§ **Given instruction**
Please find each line in the material below that holds the word "icon" and copy those lines out in full. Case counts.

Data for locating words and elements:

= = =

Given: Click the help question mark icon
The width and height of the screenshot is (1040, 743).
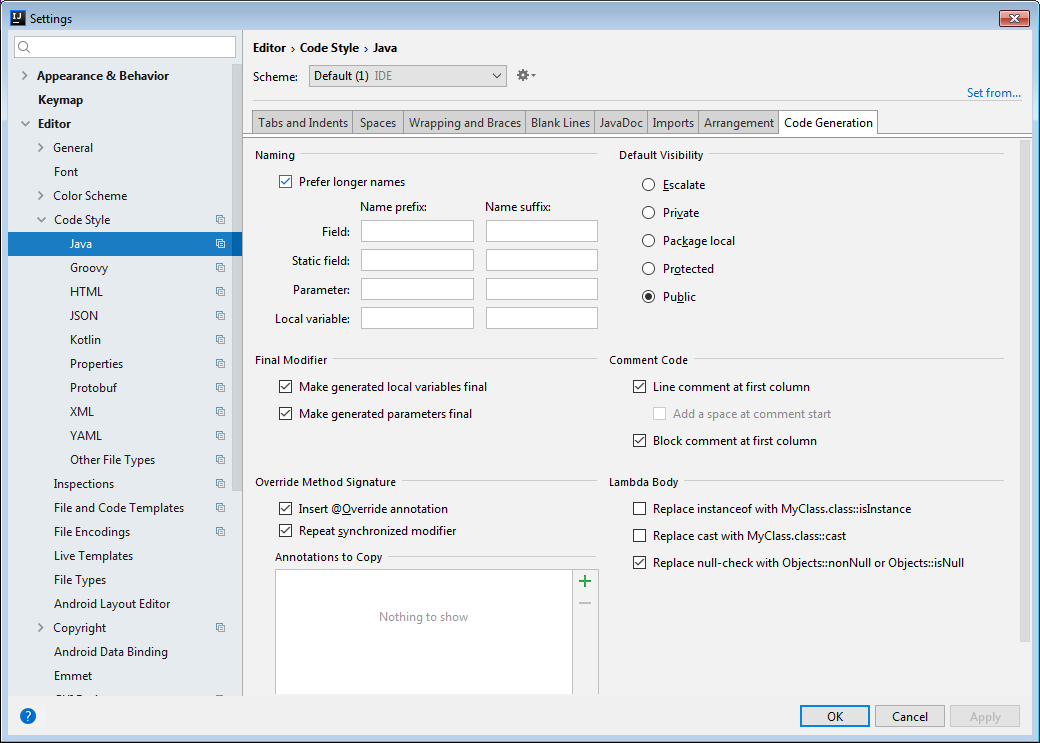Looking at the screenshot, I should pyautogui.click(x=28, y=716).
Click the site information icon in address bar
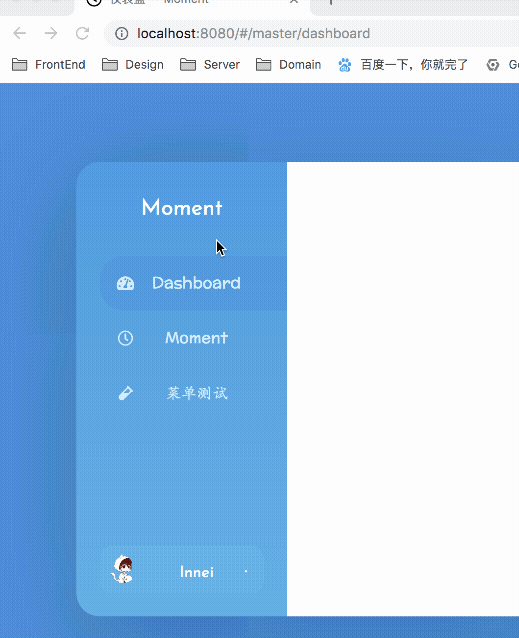This screenshot has height=638, width=519. (x=121, y=33)
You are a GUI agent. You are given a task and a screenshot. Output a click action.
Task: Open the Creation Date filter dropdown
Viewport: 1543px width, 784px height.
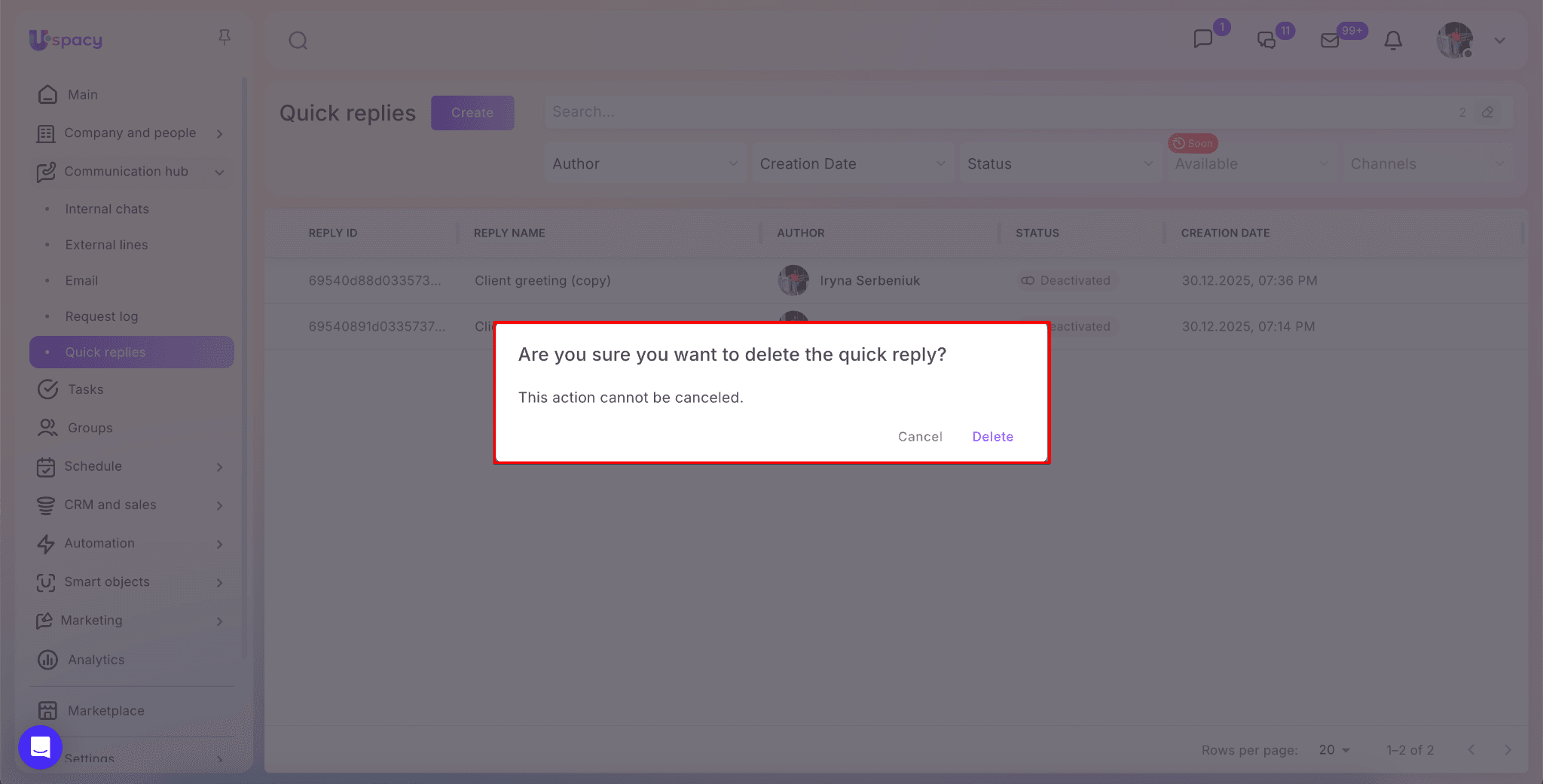852,164
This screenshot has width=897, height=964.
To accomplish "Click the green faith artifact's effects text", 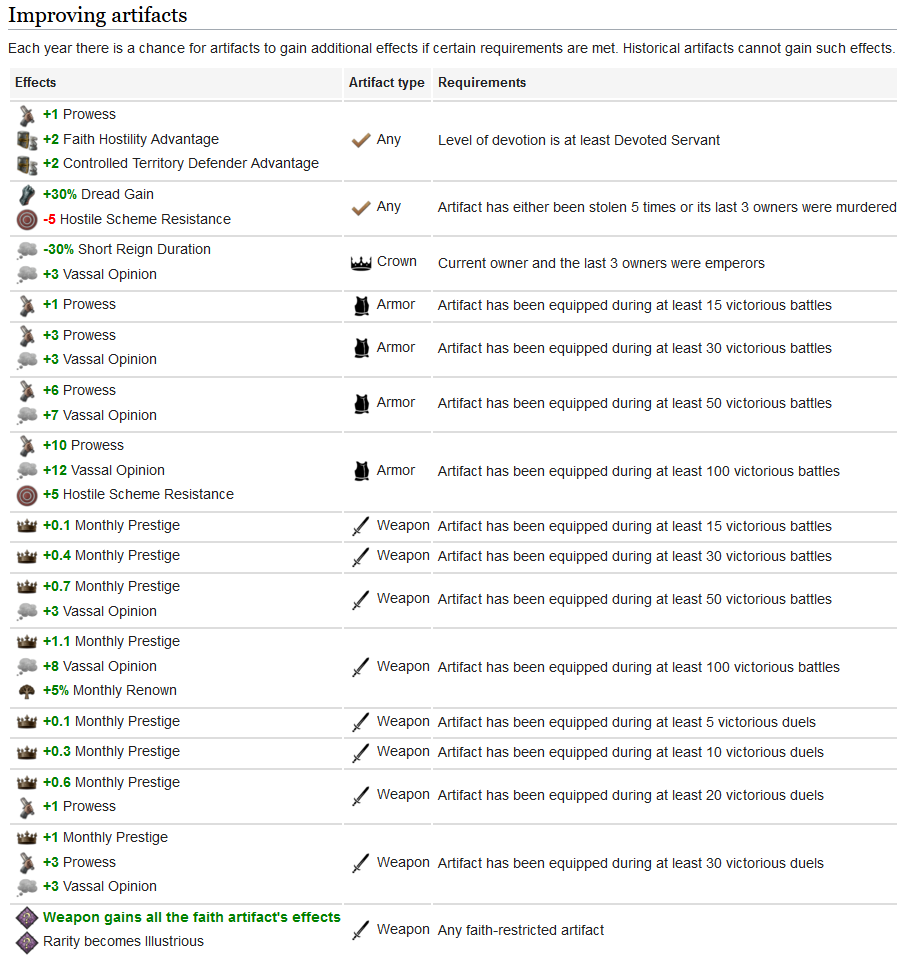I will (x=191, y=917).
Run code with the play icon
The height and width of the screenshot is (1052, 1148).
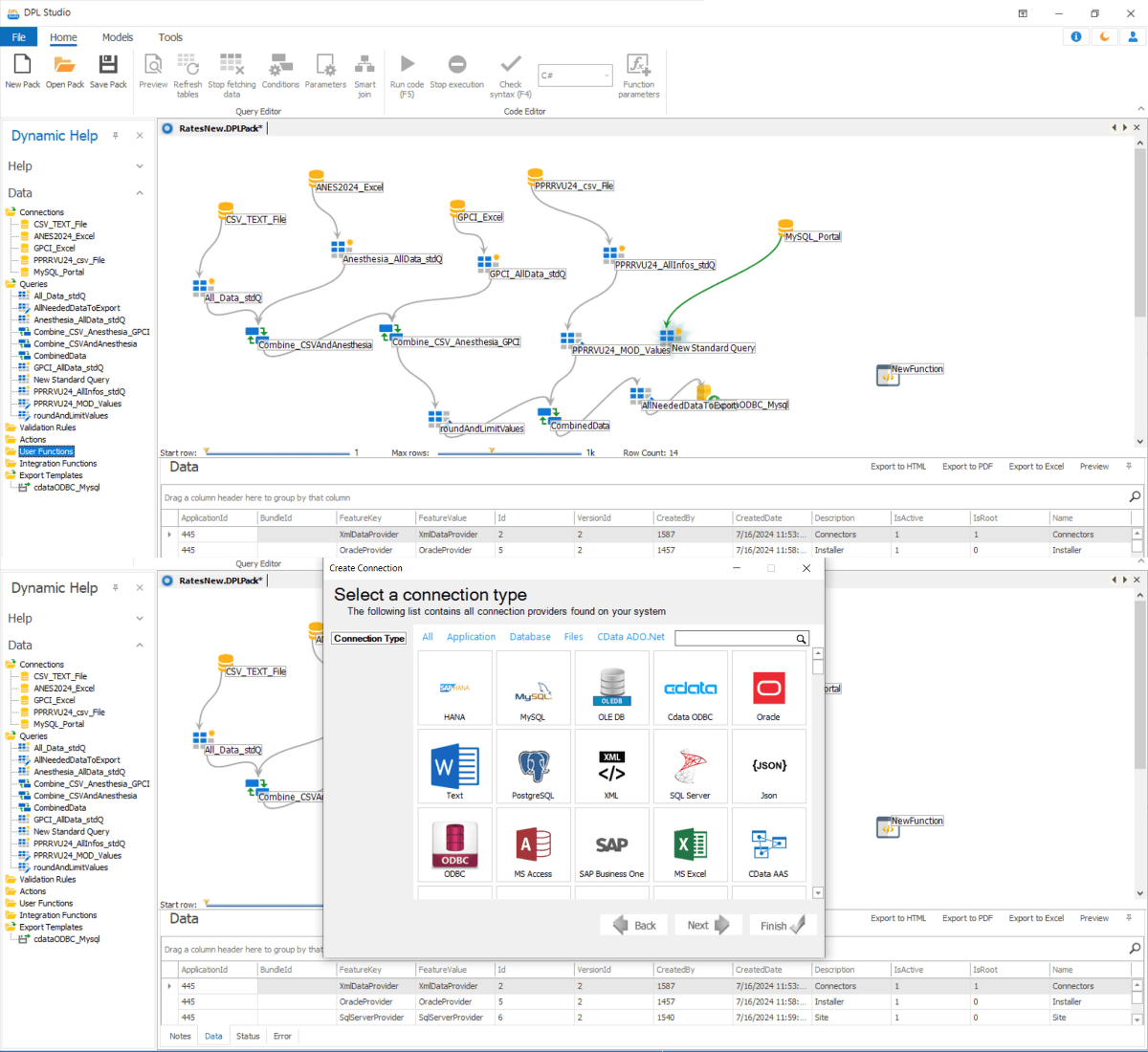[x=408, y=64]
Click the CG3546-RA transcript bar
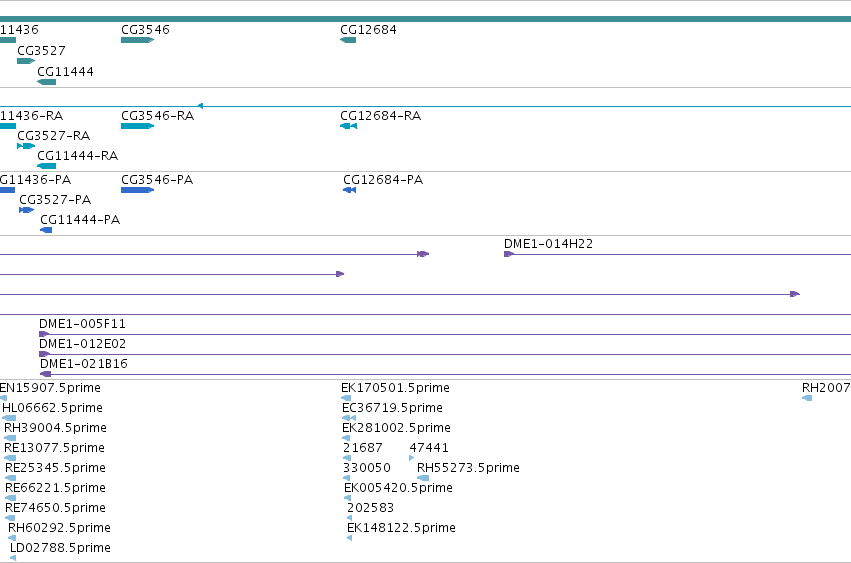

= = =

§ **Response below**
Given: Click the help question mark icon
Click the site information icon in address bar
Run code with the play icon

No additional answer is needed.